The article, written by Allen Burgenson, Lonza’s Global Subject Matter Expert for Testing Solutions, explores the history of LAL and the regulatory status of the recombinant Factor C assay to emphasize the acceptance of the assay by authorities.
In 1973, the FDA decided to regulate LAL because the product is derived from horseshoe crab blood. Later, in 1980, the pharmacopoeia adopted LAL as a compendial method. When Lonza (at that time Cambrex BioScience) developed the rFC product (PyroGeneTM rFC) in 2002, regulatory authorities (FDA, CBER and CDRH) concluded that rFC did not need to be regulated for use in testing pharmaceuticals. Another aspect for the quality of the assay is the quality of the reagents. The rFC reagents are made in the same FDA-licensed facility as our traditional LAL products.
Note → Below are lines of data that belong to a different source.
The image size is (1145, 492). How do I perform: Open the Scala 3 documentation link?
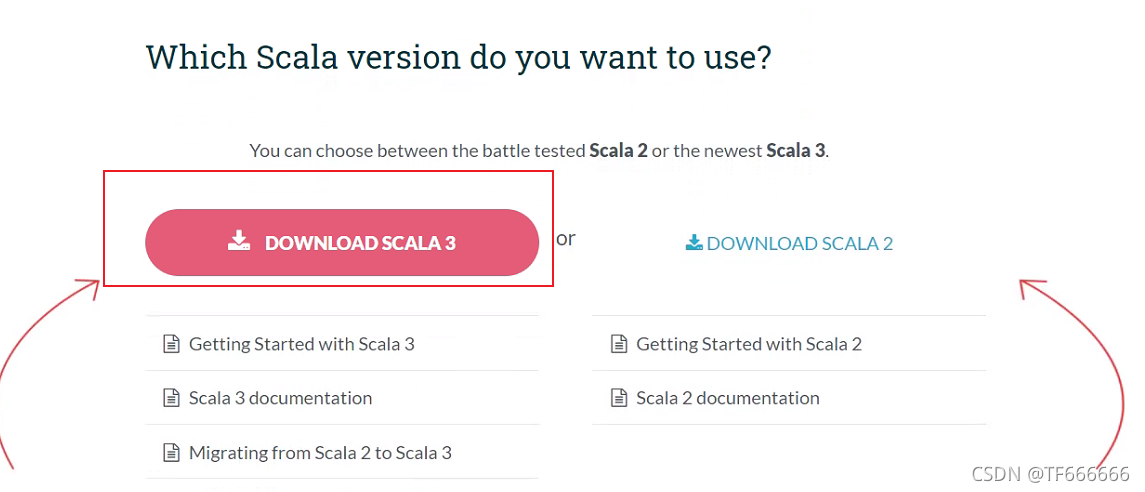[x=280, y=398]
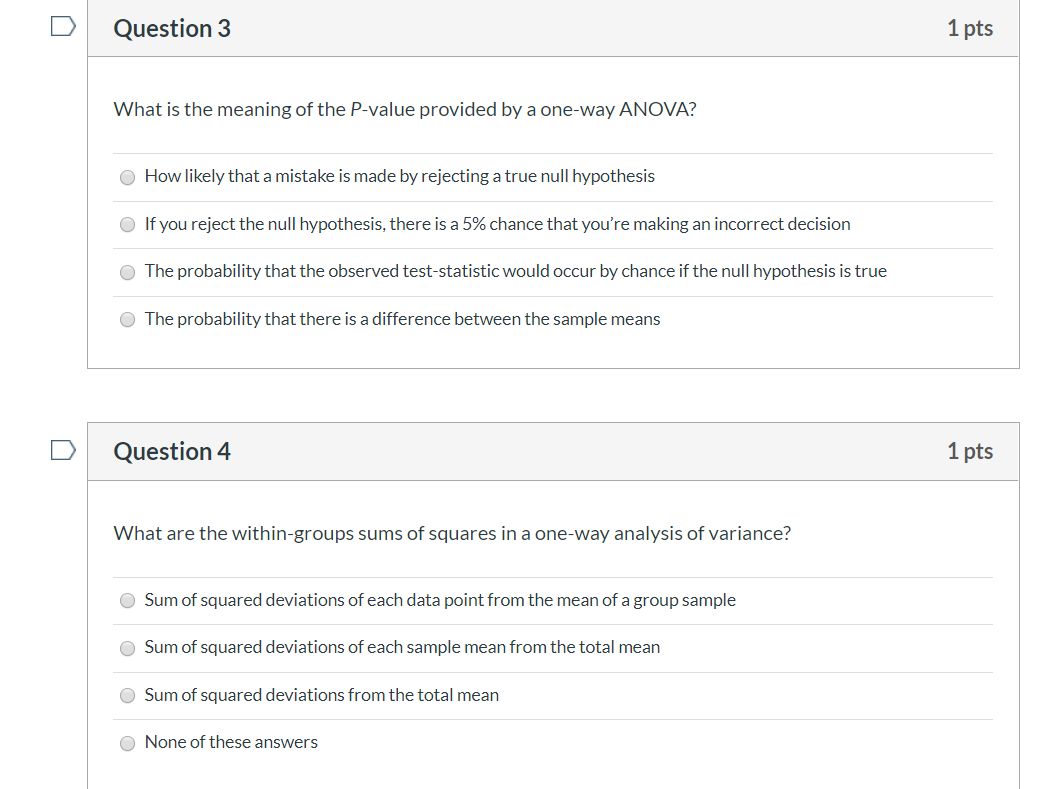This screenshot has width=1051, height=789.
Task: Click the P-value one-way ANOVA question text
Action: [x=405, y=109]
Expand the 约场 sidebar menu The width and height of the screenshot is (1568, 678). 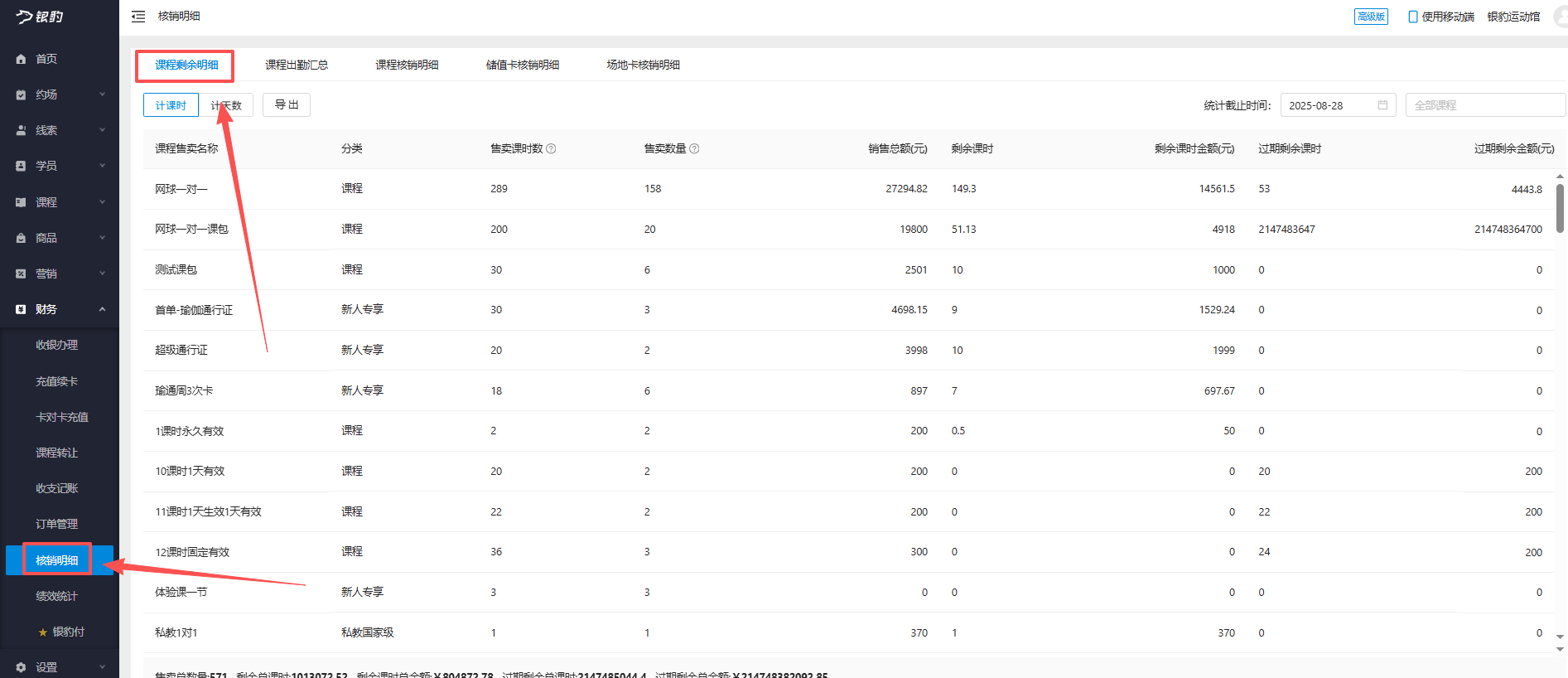pos(60,94)
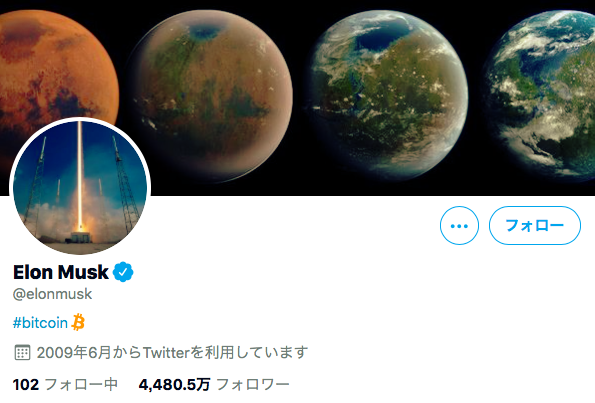The image size is (595, 403).
Task: Click the second, brownish-green planet in the banner
Action: point(211,96)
Lonza also filed a Master File with FDA/CBER in 2008 which contains the same information about reagents and manufacturing that would be submitted to FDA for a BLA or LAL. This Master File was cross-referenced by several pharmaceutical companies in preparing regulatory filings with FDA, resulting in the first product, Emgality® by Eli Lilly, being approved by FDA using the PyroGeneTM rFC. This clearly shows regulatory acceptance of the rFC assay, which was in fact already stated in the FDA 2012 Q&A Guidance. In our revision to the stimulus article we also presented data about detection of endotoxin from different species and did not find significant differences to LAL based methods. In addition, other labs confirmed that rFC assay was able to detect and quantifiy endotoxin from several different gram-negative species as well as the LAL assays. The data is published in scientific journals and references are given in the article.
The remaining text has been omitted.